Милан встал, с трудом дошел до стола, взял чистый лист бумаги и карандаш, после долгого размышления начал писать:

«Я Милан Радович. Родился в Будапеште 8 февраля 1916 года. Мой отец, Петер Радович, пятидесяти лет, рабочий-текстильщик. Мать, Пирошка Тотнадь, поденщица, работает в красильной мастерской».

Внезапно ему показалось, что он ясно видит перед собой преждевременно состарившуюся мать: ее тонкие, жидкие волосы повязаны черным платком, морщинистое лицо с дряблой кожей улыбается, хотя мать почти никогда не смеется.

Дальше он писать не смог. Отсутствующим взглядом он смотрел в пустоту, охваченный невыразимой грустью.

В понедельник утром Гезу Берната разбудили громкие голоса дочери и Чабы, раздававшиеся из столовой. Он немного удивился столь раннему визиту Чабы, но объяснение молодого человека удовлетворило его.

— Завтра, дядя Геза, вы уезжаете. Мне хочется провести последний день с Анди.

— Правильно, — согласился Бернат и закашлялся так сильно, что покраснели все лицо и шея. Андреа принесла отцу стакан воды и тут же стала укорять его в том, что он слишком много курит, но отец пропустил слова дочери мимо ушей. — Правильно, старина, пользуйтесь случаем, только завтра мы никуда не едем.

Андреа с радостными восклицаниями обняла отца, поцеловала, завертела по комнате.

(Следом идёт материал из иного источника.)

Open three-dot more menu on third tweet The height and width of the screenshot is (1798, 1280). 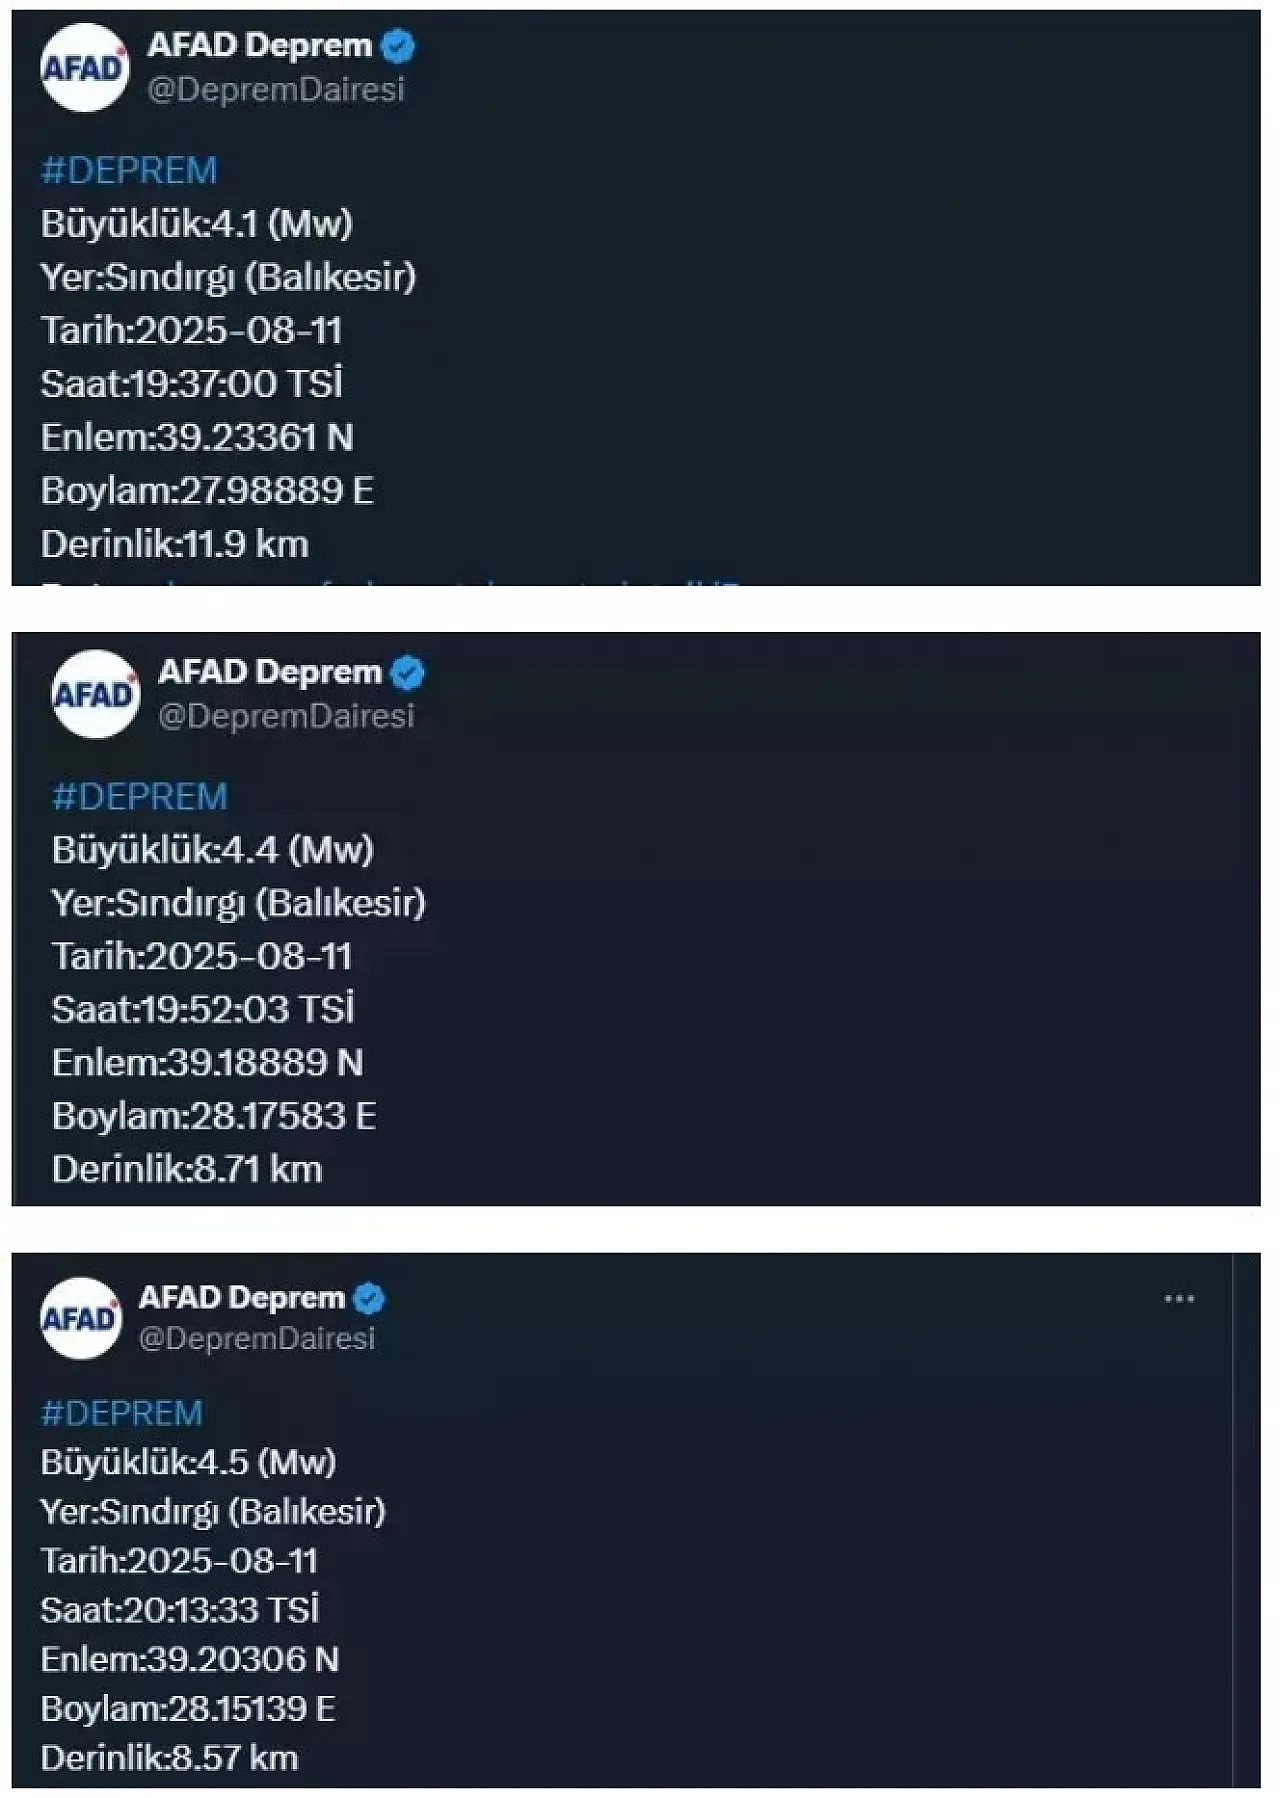[1179, 1299]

— Перестань баловаться, девочка, — остановил он ее. — Лучше позаботься о завтраке.

— Когда же мы едем? — спросила Андреа и подошла к Чабе, сидевшему в кресле у стола. По выражению лица юноши нельзя было сказать, чтобы сообщение об отсрочке с отъездом обрадовало его.

— Еще не знаю, — ответил Бернат и, одернув пижаму, подошел к окну, притворил его. — Который час?

— Десять минут десятого, — ответил Чаба и пристально посмотрел на Берната, словно желая отгадать его мысли.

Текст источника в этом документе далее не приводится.